Material de trabajo |
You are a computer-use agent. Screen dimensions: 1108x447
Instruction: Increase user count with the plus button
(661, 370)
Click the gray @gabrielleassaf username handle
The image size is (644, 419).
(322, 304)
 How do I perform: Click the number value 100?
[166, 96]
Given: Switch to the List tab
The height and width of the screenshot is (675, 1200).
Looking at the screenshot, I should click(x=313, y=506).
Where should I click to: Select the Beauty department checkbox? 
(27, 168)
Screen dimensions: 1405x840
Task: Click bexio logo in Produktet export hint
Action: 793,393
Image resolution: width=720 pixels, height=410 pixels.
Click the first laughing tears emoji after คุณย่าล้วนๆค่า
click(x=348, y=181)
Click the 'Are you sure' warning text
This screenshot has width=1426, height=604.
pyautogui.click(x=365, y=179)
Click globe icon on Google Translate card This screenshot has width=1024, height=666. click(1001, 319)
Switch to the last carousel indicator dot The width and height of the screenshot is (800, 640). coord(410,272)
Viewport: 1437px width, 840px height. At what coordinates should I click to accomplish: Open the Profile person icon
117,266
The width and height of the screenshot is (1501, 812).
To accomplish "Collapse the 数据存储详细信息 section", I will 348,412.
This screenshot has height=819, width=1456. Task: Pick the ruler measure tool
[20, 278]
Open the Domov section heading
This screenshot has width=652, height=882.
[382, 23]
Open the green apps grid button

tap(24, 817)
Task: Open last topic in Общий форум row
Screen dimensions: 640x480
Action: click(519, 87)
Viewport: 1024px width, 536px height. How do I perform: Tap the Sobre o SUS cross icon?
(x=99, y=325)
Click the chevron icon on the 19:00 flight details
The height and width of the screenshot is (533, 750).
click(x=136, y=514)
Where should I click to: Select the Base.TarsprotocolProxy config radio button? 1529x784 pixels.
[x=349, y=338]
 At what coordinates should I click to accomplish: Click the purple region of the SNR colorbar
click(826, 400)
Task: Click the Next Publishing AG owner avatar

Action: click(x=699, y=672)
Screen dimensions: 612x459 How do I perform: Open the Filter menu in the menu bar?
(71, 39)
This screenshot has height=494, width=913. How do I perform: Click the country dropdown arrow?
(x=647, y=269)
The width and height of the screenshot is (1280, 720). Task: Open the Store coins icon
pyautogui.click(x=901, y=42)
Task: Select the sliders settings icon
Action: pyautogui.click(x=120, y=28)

Instrucciones de la tarea | Transcribe sin ningún cambio todas las líneas de los ítems anteriores, del primero al último.

Resultado de la tarea |
You are a computer-use agent. Screen dimensions: 1108x447
Instruction: Increase user count with the plus button
(661, 370)
Click the gray @gabrielleassaf username handle
The image size is (644, 419).
(322, 304)
 How do I perform: Click the number value 100?
[166, 96]
Given: Switch to the List tab
The height and width of the screenshot is (675, 1200).
Looking at the screenshot, I should click(x=313, y=506).
Where should I click to: Select the Beauty department checkbox? 
(27, 168)
Screen dimensions: 1405x840
Task: Click bexio logo in Produktet export hint
Action: 793,393
Image resolution: width=720 pixels, height=410 pixels.
Click the first laughing tears emoji after คุณย่าล้วนๆค่า
click(x=348, y=181)
Click the 'Are you sure' warning text
This screenshot has width=1426, height=604.
pyautogui.click(x=365, y=179)
Click globe icon on Google Translate card This screenshot has width=1024, height=666. click(1001, 319)
Switch to the last carousel indicator dot The width and height of the screenshot is (800, 640). coord(410,272)
Viewport: 1437px width, 840px height. At what coordinates should I click to accomplish: Open the Profile person icon
117,266
The width and height of the screenshot is (1501, 812).
To accomplish "Collapse the 数据存储详细信息 section", I will 348,412.
This screenshot has height=819, width=1456. Task: Pick the ruler measure tool
[20, 278]
Open the Domov section heading
This screenshot has width=652, height=882.
[382, 23]
Open the green apps grid button

tap(24, 817)
Task: Open last topic in Общий форум row
Screen dimensions: 640x480
Action: click(519, 87)
Viewport: 1024px width, 536px height. How do I perform: Tap the Sobre o SUS cross icon?
(x=99, y=325)
Click the chevron icon on the 19:00 flight details
The height and width of the screenshot is (533, 750).
click(x=136, y=514)
Where should I click to: Select the Base.TarsprotocolProxy config radio button? 1529x784 pixels.
[x=349, y=338]
 At what coordinates should I click to accomplish: Click the purple region of the SNR colorbar
click(826, 400)
Task: Click the Next Publishing AG owner avatar

Action: click(x=699, y=672)
Screen dimensions: 612x459 How do I perform: Open the Filter menu in the menu bar?
(71, 39)
This screenshot has height=494, width=913. How do I perform: Click the country dropdown arrow?
(x=647, y=269)
The width and height of the screenshot is (1280, 720). Task: Open the Store coins icon
pyautogui.click(x=901, y=42)
Task: Select the sliders settings icon
Action: pyautogui.click(x=120, y=28)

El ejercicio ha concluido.